Foods that are rich in vitamin D

  • Many foods are fortified with vitamin D: cow’s milk (0% to 3.25% MF), some soy beverages, some yogurt, margarine, goat’s milk, and some calcium fortified orange juice. The cheese is not enriched with vitamin D.
  • Salmon, bluefin tuna or canned fish, canned sardines and other fish.
  • Beef liver.
  • The egg yolk.

And omega-3

The benefits of omega-3 in pregnant women are better and better demonstrated. These good fats contribute to both the health of the pregnant woman and that of the fetus. Indeed, they participate in the development of the brain and eyes of the future baby. In addition, it has been shown that they help the mother maintain good morale throughout pregnancy and after birth. In general, it is said that people do not eat enough omega-3 fats. This is why pregnant women are advised to eat 1 or 2 meals of fatty fish per week (at least 150 g of cooked fish in total).

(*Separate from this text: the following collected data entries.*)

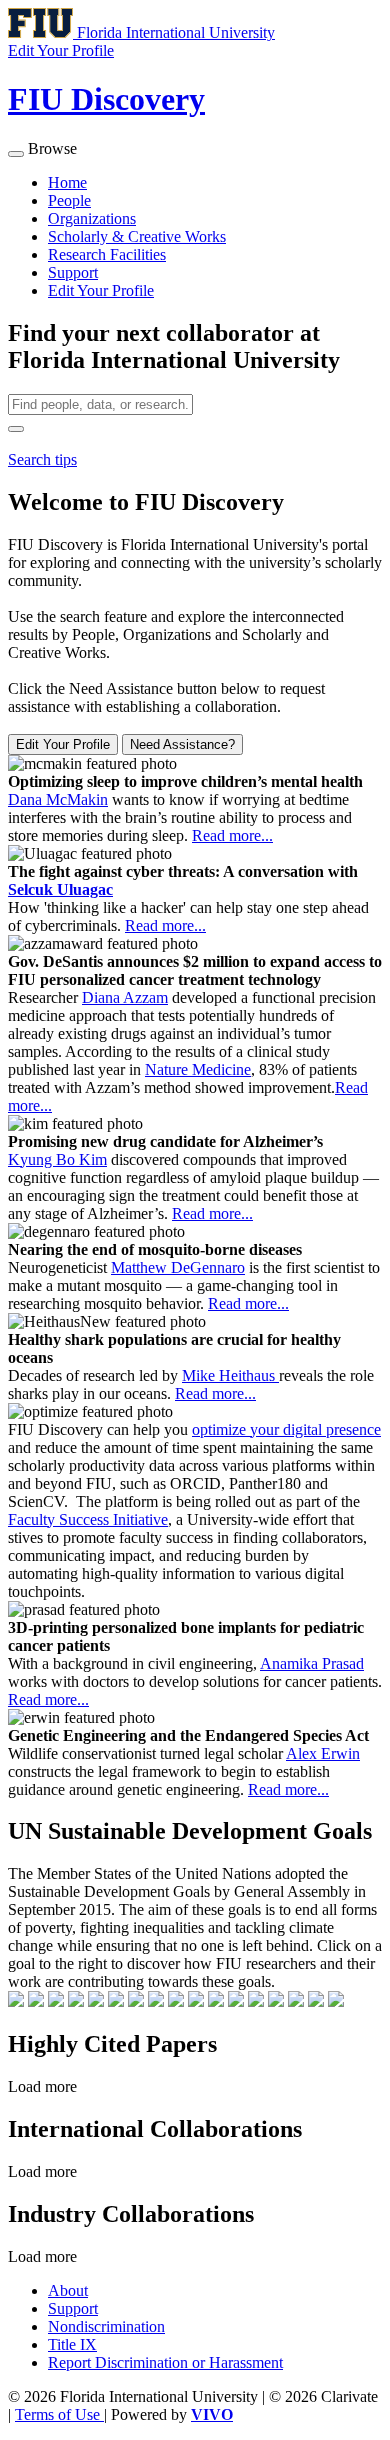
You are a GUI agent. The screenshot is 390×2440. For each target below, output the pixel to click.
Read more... (232, 835)
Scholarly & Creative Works (137, 236)
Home (67, 182)
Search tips (42, 459)
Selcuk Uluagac (60, 889)
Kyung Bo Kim (57, 1159)
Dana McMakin (58, 799)
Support (73, 272)
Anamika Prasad (312, 1663)
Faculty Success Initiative (88, 1519)
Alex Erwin (323, 1753)
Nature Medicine (198, 1069)
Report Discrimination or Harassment (165, 2362)
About (68, 2290)
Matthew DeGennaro (178, 1267)
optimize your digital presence (286, 1429)
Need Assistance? (182, 744)
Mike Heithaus (230, 1375)
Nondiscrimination (106, 2326)
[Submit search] (16, 429)
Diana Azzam (125, 997)
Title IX (72, 2344)
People (69, 200)
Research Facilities (107, 254)
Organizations (92, 218)
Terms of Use (59, 2414)
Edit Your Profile (101, 290)
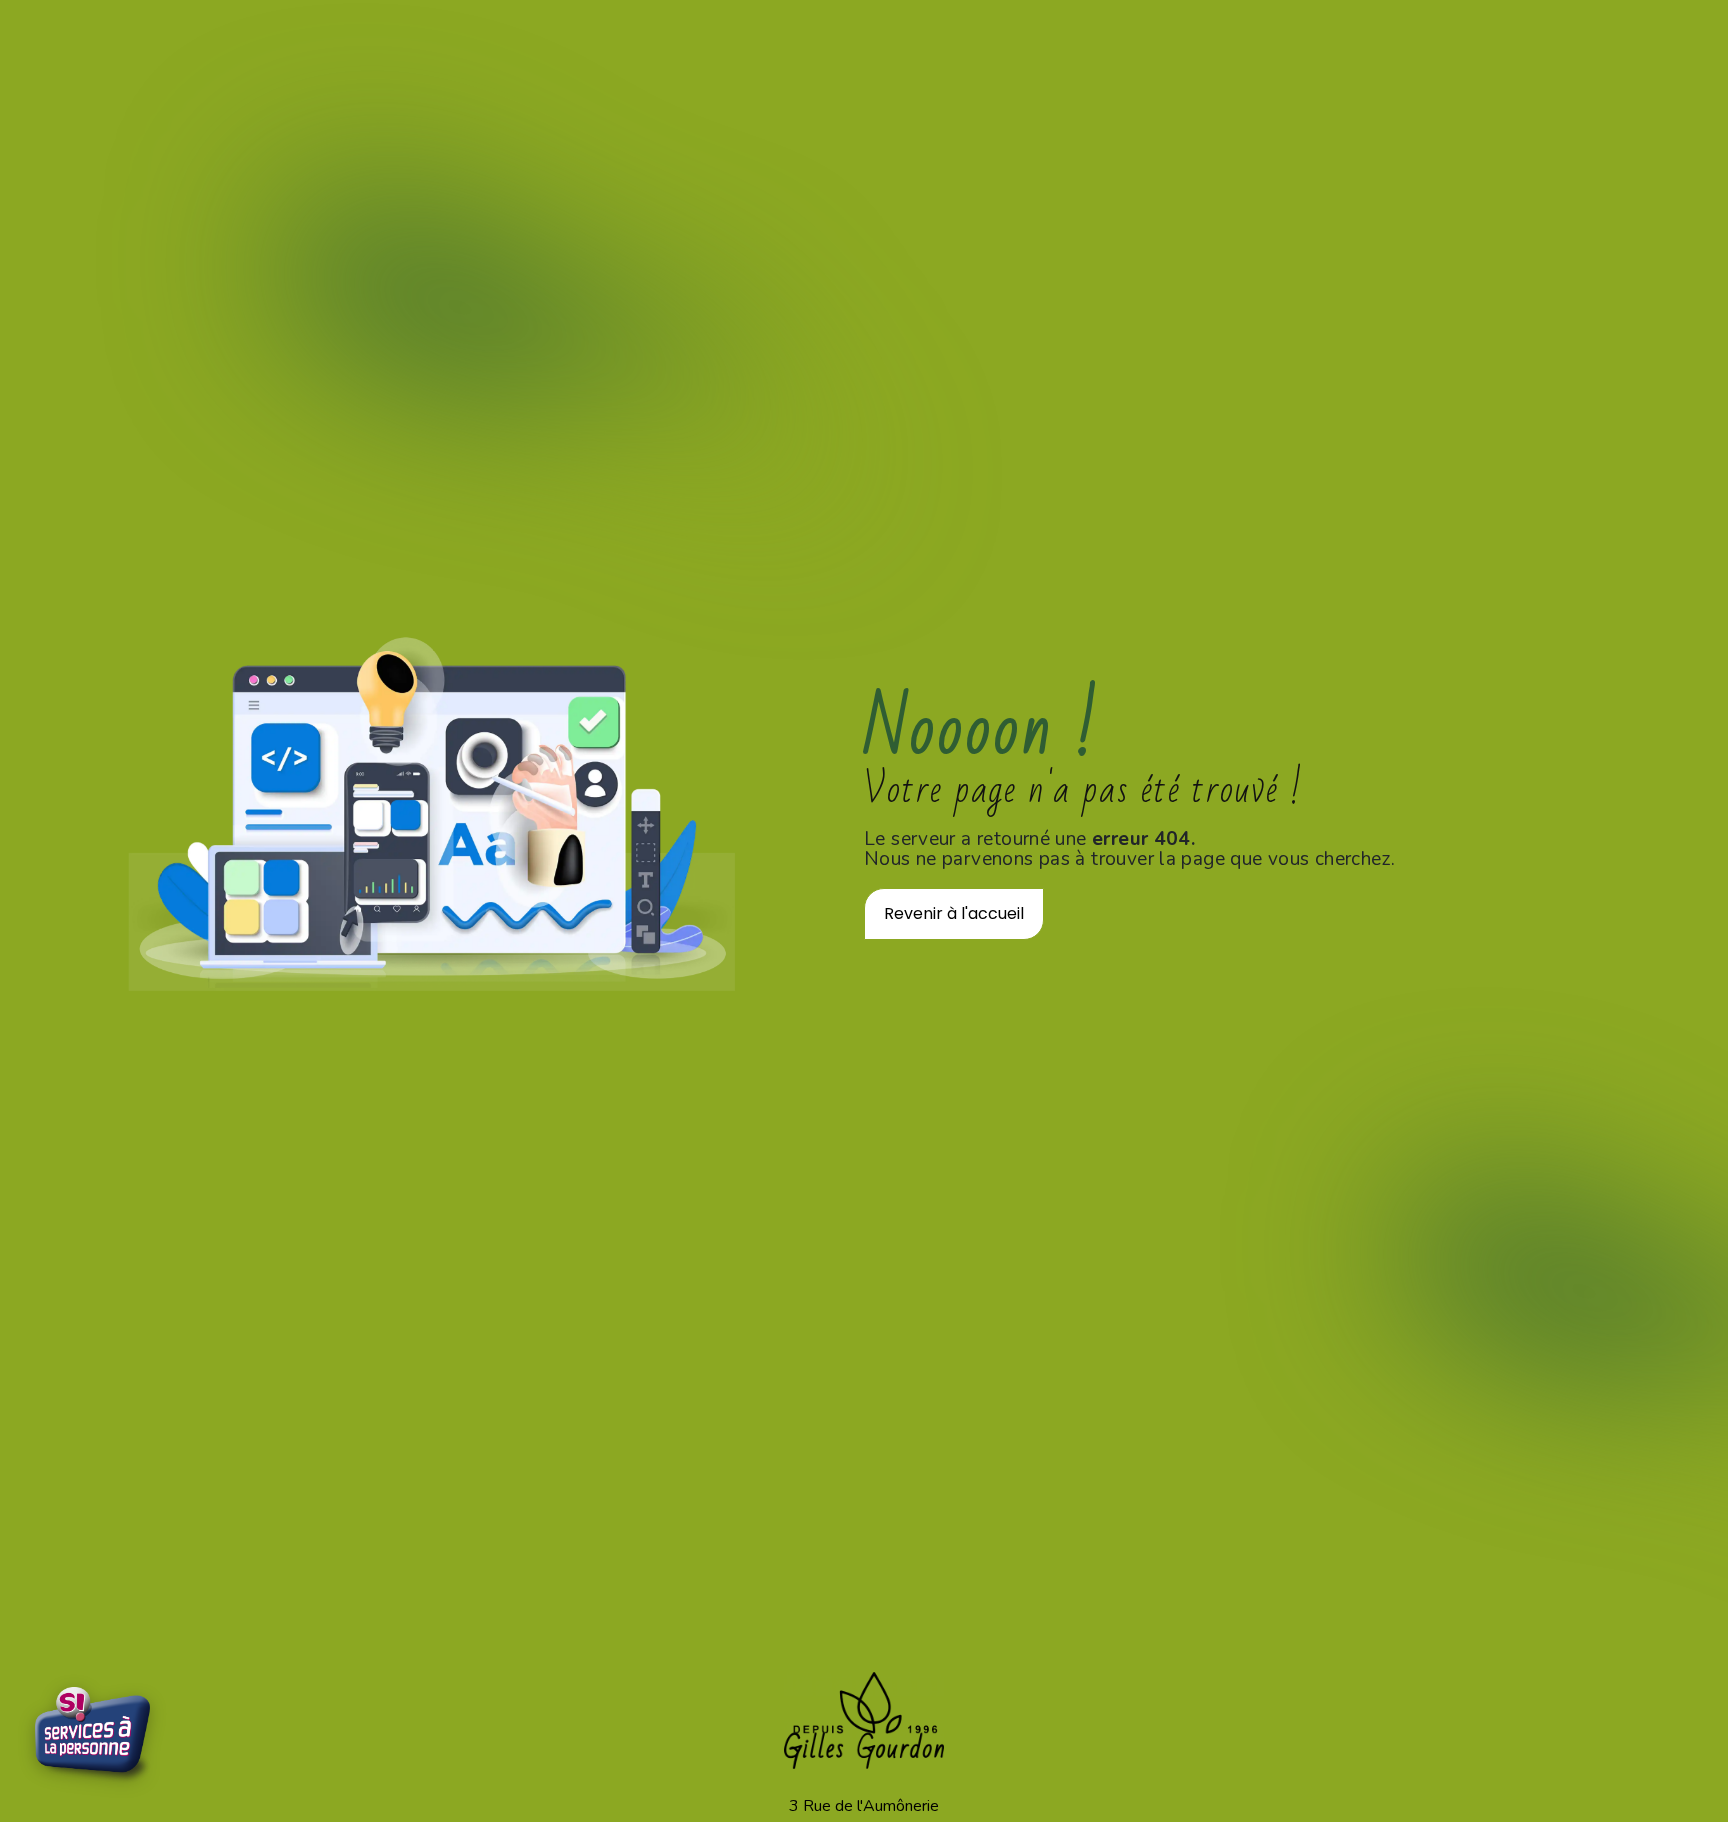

However, no studies have shown that taking omega-3 supplements during pregnancy has any health benefits for the fetus or the mother. However, taking omega-3 supplements during pregnancy is not risky.

Foods that rich in Omega-3

  • Oily fish, such as salmon, mackerel, sardines. Canned fish also contain them.
  • Other foods can be omega-3s, such as walnuts, canola oil and flaxseed. In contrast, these plant foods provide less omega-3 than fatty fish because they are less well assimilated by the body.